When she came to my home last summer - remember, when I cried for several days over the dcfs thing, when she said the people that were going to buy the house next door told her they saw our children naked, and it was going to "be a problem"? and she came over here to tell me "they seem the type to call dcfs, and they'll take your children away." to which i said "No they won't, they can't just because you're babies are naked!" and she said "Oh yes they will..."blahblahblah - turns out SHE had called them. and they didn't show up until 9 months later - which i was sorta relieved by, they took that long to make a visit. and sent someone about 19 years old, and very unofficial. tells me they didn't take it very seriously.

anyway.

had a dream last night that the neighbor on the other side of her died and his house was up for sale.
I was trying to figure out what to do to stop her from turning them against us.

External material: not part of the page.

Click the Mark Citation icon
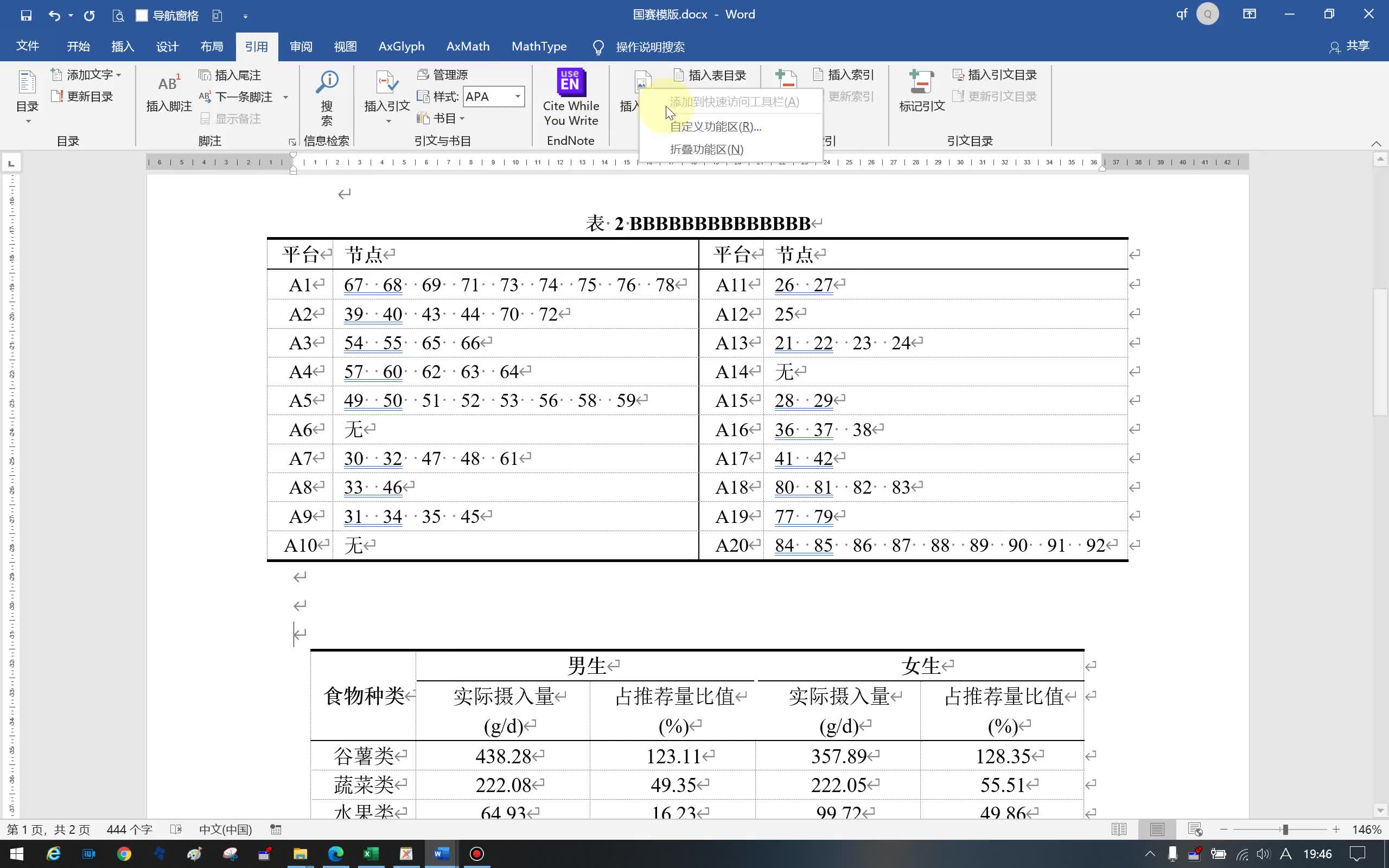 [921, 82]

Probably doesn't help that i watch the news every damned day and i see the Texas polygamist trial every damned day.
Heard the other day "one week old baby is away from its mother...." evidently she had a child while in custody, and they took the newborn away? What?

See? Complicated.

I told you that i've put bushes, berries and vines on my front fence, right? Solely for the purpose of keeping Gladys' eyes out of my front yard.

i really need to get to a place of peace (probably another instigator, haven't taken the time to meditate and walk) so i can separate my mind from the crap.

it terrifies me that i might be adding to any future or present trouble by being so focused on it. Several times a day I wonder if dcfs is coming to my door.

i would like to clear it out, and to come up with the best solution.

i partly think "just send her love". send her understanding, send her love, send her support. Not outwardly - outwardly i think it's best to wave or say hello, and that's it. no conversations at all.

but part of me is also very afraid to send her love and well wishes.
not really sure why.
maybe because i'm afraid i'll make her more powerful.

need to get to the bottom of all this mess in my head.